== What this task involves ==
Could you copy every line of the data that contains "Anuncie"?

╭──

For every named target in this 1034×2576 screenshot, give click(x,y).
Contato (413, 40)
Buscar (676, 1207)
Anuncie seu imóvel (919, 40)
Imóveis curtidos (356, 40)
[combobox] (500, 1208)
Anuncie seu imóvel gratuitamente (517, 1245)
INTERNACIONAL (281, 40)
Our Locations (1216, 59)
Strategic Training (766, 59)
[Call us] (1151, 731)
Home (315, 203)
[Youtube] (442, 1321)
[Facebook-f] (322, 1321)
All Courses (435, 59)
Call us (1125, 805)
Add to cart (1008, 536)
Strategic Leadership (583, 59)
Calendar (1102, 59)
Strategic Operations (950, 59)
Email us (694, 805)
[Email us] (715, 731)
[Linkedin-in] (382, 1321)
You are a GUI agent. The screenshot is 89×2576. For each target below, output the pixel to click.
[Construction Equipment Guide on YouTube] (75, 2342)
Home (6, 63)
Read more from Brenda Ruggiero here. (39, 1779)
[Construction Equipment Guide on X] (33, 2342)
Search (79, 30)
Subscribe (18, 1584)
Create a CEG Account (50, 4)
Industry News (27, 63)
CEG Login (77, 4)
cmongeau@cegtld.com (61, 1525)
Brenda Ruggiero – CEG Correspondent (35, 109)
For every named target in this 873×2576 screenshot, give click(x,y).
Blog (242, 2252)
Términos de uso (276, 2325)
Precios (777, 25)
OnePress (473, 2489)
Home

╰──

== Reply ==
Anuncie seu imóvel (919, 40)
Anuncie seu imóvel gratuitamente (517, 1245)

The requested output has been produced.